Un vendredi par moi

C’est par le haut, sur ordre du Shah, que l’Iran a basculé au 16ème siècle dans le chiisme donnant à ce courant de l’Islam, jusqu’à aujourd’hui encore, son plus grand bastion. Dans cet acte, ni foi ni loi divine. Seulement, écrit Amin Maalouf, la volonté du souverain perse de contrecarrer la volonté de l’empire Ottoman, au faîte de sa gloire et profondément sunnite, de réunir l’ensemble des musulmans sous une même bannière. Dans son dernier ouvrage, un essai, «Le dérèglement du monde»*, l’auteur franco-libanais cherche simplement à démontrer que la religion est souvent innocente de ce qu’on lui impute comme crispations identitaires: Plutôt que Dieu dans nos malheurs, cherchez l’homme. Avec «Samarkand», «Léon l’Africain» ou encore «Le périple de Baldassar», Amin Maalouf est sans doute meilleur romancier qu’excellent essayiste, mais la pertinence de ses vues et points de vue, l’acuité du regard qu’il pose sur un monde bouleversant parce que bouleversé, demeurent intactes. Libanais, il se veut aussi Français, Arabe. Il se réclame également de l’Europe et chrétien, il revendique sa part d’héritage de l’Islam qu’il n’a cessé de côtoyer. Autant d’intersections qui lui permettent d’espérer, en dépit de tout, en un monde à la croisée des chemins.
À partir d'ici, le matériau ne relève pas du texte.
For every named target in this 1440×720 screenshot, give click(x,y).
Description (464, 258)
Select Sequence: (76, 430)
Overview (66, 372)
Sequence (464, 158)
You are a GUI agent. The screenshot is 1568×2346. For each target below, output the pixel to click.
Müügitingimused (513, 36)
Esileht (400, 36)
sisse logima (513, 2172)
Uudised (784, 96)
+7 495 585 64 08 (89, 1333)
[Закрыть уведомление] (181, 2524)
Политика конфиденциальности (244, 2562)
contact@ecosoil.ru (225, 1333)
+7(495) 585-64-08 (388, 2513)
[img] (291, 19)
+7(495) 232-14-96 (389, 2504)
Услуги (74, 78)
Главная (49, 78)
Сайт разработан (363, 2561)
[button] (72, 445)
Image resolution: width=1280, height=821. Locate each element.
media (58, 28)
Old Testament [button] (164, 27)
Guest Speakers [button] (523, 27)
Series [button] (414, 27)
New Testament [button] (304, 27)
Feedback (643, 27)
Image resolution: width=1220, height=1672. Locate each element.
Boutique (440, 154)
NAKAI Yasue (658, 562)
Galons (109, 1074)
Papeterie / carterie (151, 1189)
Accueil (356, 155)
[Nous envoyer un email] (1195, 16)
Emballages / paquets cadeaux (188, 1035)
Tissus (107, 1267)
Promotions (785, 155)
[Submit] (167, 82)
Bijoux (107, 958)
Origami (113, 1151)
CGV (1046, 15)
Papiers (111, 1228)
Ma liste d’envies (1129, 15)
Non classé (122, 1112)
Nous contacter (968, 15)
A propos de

Dans «Le dérèglement du monde», Amin Maalouf est quelque part dans la continuité d’un autre essai qu’il avait consacré aux «Identités meurtrières»** où il cherchait déjà «à ce que personne ne soit exclu de la civilisation commune». Presque vingt ans après, il est encore dans la même quête de l’universel au vrai sens du terme. Mais d’une autre façon. L’ouvrage commence dans le rétroviseur avec le triomphe des idéaux occidentaux sur l’utopie soviétique. Mais cette victoire portait en elle les germes d’une défaite que consacre un capitalisme sans repères mais toujours arrogant, sans contrepoids mais qui se refuse encore, malgré la crise, à tout contrepouvoir. Paradoxe : c’est un autre pays communiste qui réussit avec art et pragmatisme à régénérer le capitalisme. La Chine. Donc ? Donc sortir du sous-développement, c’est possible. Si bien que l’ouvrage se termine par un appel qui puise son énergie dans la colère saine des rêveurs qui ne croient pas que le cauchemar soit une fatalité. L’homme n’est pas foncièrement bon, mais il a tout intérêt à l’être. C’est une question de survie.

Avis aux esprits chagrins ! Si vous avez la fierté à fleur de peau, si vous êtes arabes et qu’en plus vous appartenez à la sphère musulmane, si encore vous avez la même manifestation de la peur que l’autruche, ne lisez pas cet essai. Avis aux inquisiteurs : Amin Maalouf n’absout pas l’Occident de ses péchés, n’acquitte pas l’ère coloniale de ses crimes, l’Amérique de ses méfaits, mais engage lucidement la responsabilité des Arabes et des musulmans dans ce qui leur arrive. Sans concession, il s’attaque aux idées reçues des deux côtés de ce «choc de civilisation», un leurre, selon l’auteur, qui ignore l’interaction des cultures et les brassages de l’histoire. Il décrit le mal-être du monde arabo-musulman qui a perdu l’estime de soi, d’où le recours au passé. Un retour en arrière qui est en fait une fuite en avant. Quand on n’a pas un Einstein à montrer, une sonde capable d’atteindre Mars à exhiber, alors on racle les tiroirs de l’histoire à la recherche d’un d’Alkhawarizmi pour l’algèbre et je ne sais plus qui pour le zéro. Et la cité vertueuse pour la morale.